▶ 文書抜粋:
--- --- ---

芸人を選んだ時点で食えると思ってなかった

現在は想像していた未来を軽く飛び越えて幸せな日々を送っている、と語る高木。そんな彼が思う人生の土壇場はいつだったのだろうか。

「やはり、この本にも出てきますし、ネットでもちょっと話題になりましたけど、サイン会に人が1人も来なかったときですね」

2014年8月3日、町田モディで行われたジョイマンのサイン会に来たファンが0人だった。これは『ジョイマンサイン会0人事件』として当時、ネットでも大きく取り上げられた。

▲Twitterより

「このときまで、ずーっと崖から落ち続けている心境だったんですよ。真っ暗闇の中、落ちながら、もう底につくだろうって思っても、まだ落ち続ける。え? どこまで落ちたらいいの?って思ってました。“サイン会やってます”ってツイートを、閑散とした写真と一緒にあげたんですけど、そのときもまだ吹っ切れてはいない。むしろ、こういうふうに吐き出さないと耐えられないって状況だったんです。本当だったら恥ずかしいですよ、こんな瞬間。

『ジョイマンサイン会0人事件』は、もう自分ひとりでは抱えきれなくなり、なりふり構わずしたツイートがきっかけとなって、多くの人に知られることになった。

「そもそも、このフロア自体に人がいなかったんで、嫌な予感はしてたんですよ、なんか中途半端でよくわかんない所で座らされて(笑)。こんなんだったら外でやらせてくれ、自分から声掛けに行くからって(笑)。ただ、そのときに底まで落ちきった感触があったんです」

写真とともにあげられたこのツイートは、リツイート3393件、いいね1万件というバズりを見せた。このツイートを芸人はもちろん、一般の人も面白がり、仕事が何件が舞い込んだ。

「今となっては、この0人の状況を受け入れろってことだったのかもしれないな、って思いますね。どんなに嫌な状況でも、目をそらさず、現状を認識することが土壇場を回避する術だったのかもしれません」

そして今度、同じ町田モディで2022年5月28日(土)にリベンジサイン会を行う。

「本当は、同じ売り場で同じ配置でやりたかったんですけど、そこは今はもう同じ感じじゃないらしくて。今度は1人でも多くの人に来てほしいですね。リベンジって銘打ってるのに、誰も来なかったら悲しすぎます(笑)」

--- --- ---

▶ データセット欄:
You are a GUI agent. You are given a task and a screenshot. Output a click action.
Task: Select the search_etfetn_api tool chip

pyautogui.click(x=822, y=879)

--- --- ---

▶ 設定課題 1:
ジョイマンのサイン会についての記事をもとに、次の問いに答えてください。
(a) ファンが0人だったサイン会は、いつ、どこで行われましたか。
(b) 写真とともにあげられたツイートのリツイート数といいね数はいくつでしたか。
(c) リベンジサイン会は何日に行われる予定ですか。
▶ 設定課題 2: ジョイマンのサイン会についての記事から、「写真とともにあげられたこのツ」から「る術だったのかもしれません」」までの部分を一字一句違えずに複製してください。

▶ 正解出力 1:
(a) 2014年8月3日、町田モディで行われました。
(b) リツイートは3393件、いいねは1万件でした。
(c) 2022年5月28日(土)です。

▶ 正解出力 2:
写真とともにあげられたこのツイートは、リツイート3393件、いいね1万件というバズりを見せた。このツイートを芸人はもちろん、一般の人も面白がり、仕事が何件が舞い込んだ。

「今となっては、この0人の状況を受け入れろってことだったのかもしれないな、って思いますね。どんなに嫌な状況でも、目をそらさず、現状を認識することが土壇場を回避する術だったのかもしれません」